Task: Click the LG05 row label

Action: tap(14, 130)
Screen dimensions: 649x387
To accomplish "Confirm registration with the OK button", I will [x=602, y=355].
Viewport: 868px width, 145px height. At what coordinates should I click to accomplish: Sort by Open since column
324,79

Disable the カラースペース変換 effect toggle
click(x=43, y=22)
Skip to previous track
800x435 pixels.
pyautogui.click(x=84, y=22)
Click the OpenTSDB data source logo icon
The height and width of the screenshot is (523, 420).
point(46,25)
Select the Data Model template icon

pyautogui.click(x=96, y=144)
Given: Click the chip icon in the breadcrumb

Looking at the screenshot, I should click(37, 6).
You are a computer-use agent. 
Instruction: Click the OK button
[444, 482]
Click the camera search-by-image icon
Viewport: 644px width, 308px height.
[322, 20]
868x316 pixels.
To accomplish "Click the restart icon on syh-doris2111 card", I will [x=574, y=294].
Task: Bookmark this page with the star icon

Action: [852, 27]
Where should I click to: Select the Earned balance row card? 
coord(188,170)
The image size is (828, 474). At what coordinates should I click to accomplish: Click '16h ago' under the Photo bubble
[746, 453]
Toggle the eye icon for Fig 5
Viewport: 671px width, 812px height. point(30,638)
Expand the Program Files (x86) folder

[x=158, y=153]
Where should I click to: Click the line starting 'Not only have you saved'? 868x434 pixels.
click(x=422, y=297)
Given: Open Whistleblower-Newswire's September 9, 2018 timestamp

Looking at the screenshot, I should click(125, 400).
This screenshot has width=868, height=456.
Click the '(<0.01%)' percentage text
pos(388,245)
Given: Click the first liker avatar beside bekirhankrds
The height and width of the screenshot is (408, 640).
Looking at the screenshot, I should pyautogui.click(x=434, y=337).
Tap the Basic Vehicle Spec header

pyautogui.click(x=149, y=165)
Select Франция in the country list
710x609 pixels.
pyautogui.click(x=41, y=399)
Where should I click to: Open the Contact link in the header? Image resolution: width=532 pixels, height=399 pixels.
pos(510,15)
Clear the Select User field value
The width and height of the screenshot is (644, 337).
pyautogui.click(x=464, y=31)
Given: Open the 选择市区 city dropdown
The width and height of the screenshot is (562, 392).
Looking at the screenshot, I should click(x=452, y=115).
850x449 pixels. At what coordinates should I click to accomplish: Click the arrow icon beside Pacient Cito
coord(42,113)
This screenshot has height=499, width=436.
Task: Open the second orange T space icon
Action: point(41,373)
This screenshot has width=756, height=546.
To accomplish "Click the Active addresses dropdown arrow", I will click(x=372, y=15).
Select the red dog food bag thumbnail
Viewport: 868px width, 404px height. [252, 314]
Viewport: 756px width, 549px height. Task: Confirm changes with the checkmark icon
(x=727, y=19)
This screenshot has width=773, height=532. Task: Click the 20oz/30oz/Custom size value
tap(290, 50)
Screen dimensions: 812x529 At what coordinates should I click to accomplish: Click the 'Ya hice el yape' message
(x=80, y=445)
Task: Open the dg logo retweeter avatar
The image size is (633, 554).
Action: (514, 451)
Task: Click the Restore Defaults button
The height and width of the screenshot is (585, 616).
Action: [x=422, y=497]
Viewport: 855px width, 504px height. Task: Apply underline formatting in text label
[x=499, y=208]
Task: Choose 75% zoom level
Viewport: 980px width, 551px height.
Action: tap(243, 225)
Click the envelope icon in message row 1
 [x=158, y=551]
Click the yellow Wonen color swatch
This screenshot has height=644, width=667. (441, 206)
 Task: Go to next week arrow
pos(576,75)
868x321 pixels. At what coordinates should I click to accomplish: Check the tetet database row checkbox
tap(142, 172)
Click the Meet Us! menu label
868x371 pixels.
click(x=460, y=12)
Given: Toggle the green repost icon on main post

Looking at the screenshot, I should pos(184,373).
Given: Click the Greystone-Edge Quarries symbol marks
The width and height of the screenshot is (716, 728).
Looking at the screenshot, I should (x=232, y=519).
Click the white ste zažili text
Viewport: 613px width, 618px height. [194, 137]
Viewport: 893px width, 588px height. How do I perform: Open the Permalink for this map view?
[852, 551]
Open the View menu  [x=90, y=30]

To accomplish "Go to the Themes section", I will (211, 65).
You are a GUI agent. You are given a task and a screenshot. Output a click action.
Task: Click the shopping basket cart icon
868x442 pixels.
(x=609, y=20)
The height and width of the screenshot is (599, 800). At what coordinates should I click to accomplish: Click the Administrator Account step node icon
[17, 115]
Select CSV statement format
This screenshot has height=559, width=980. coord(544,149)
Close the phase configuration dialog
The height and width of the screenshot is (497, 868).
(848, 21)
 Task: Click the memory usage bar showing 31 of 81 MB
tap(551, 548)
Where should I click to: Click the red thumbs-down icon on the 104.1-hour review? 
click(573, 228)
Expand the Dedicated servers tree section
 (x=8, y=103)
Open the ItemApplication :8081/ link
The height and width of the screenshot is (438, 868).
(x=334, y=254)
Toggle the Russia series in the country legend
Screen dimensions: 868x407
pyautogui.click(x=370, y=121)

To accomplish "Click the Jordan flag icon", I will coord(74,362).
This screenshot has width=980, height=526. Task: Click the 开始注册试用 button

Exercise prompt: Among the lines above, find each one containing the string "avatar" and copy it.

Solution to the exercise:
Given: Click the first liker avatar beside bekirhankrds
Task: Open the dg logo retweeter avatar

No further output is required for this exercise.